Il est extrêmement douloureux de constater que rien n’est venu atténuer l’horreur des crimes commis à Belgrade le 10 juin dernier ; bien loin de là, chaque jour qui a passé a rendu les responsabilités plus lourdes et plus nombreuses. Ce sont d’abord les détails du forfait. On avait espéré que dans l’exagération du premier instant, les chroniqueurs avaient laissé leur imagination les emporter au-delà de la terrible réalité. Mais non ! tout s’est passé comme on l’a dit dès l’abord. Le roi et la reine ont été massacrés sans hésitation, odieusement mutilés, précipités par la fenêtre ; leurs corps présentaient à l’examen les marques de blessures innombrables et n’étaient plus que des loques sanglantes ; deux ministres ont été tués, chez eux, au sein de leurs familles et la fille de l’un d’eux qui voulait défendre son père est morte avec lui ; les deux frères de la reine ont été fusillés de même ; pour un peu d’autres victimes auraient été ajoutées à la funèbre liste.

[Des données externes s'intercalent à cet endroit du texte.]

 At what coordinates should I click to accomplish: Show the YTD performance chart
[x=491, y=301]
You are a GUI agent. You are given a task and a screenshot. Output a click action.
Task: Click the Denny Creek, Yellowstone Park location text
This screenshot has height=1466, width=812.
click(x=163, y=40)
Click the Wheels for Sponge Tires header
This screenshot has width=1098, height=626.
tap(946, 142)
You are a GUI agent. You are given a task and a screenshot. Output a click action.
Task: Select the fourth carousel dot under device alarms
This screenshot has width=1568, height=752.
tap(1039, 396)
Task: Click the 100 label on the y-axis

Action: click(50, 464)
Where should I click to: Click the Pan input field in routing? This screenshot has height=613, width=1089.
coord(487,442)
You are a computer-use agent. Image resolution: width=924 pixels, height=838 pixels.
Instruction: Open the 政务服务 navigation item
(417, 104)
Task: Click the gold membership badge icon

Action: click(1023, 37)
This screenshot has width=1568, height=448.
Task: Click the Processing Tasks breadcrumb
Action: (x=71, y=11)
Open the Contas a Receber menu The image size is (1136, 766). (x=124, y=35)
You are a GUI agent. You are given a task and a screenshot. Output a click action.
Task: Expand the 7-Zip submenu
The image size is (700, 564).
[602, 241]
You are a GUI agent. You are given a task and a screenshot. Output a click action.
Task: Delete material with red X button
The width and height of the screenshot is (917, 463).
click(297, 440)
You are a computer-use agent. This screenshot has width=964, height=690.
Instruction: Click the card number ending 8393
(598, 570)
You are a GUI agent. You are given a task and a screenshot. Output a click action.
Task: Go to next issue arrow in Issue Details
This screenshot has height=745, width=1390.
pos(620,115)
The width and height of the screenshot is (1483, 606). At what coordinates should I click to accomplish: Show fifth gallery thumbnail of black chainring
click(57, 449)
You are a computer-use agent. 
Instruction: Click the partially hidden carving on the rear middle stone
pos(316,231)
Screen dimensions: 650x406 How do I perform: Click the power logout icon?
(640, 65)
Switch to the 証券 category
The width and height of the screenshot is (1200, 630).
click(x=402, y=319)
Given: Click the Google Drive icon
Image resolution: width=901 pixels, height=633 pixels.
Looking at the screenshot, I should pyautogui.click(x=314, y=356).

Il était déjà fort triste, d’autre part, que des officiers aient sali leur uniforme dans une infamie de ce genre ; du moins, s’ils n’avaient été qu’une poignée de criminels ! Mais le doute n’est plus permis ; la conjuration était colossale ; il y avait deux cents assassins tout prêts et c’est toute l’armée Serbe qui se trouve déshonorée. Lâchement, ces hommes qui venaient de tuer des êtres sans défense et qui s’en vantaient ont tout mis en œuvre pour jeter la boue du ruisseau sur leurs victimes ; là encore, l’opinion attendait des révélations sensationnelles ; une malpropre autopsie ne suffit point à échafauder les calomnies ; il n’apparaît ni que le roi ait volé la nation ni que la reine ait donné l’exemple des pires débordements ; rien n’est prouvé et même on se rend compte que rien n’est prouvable.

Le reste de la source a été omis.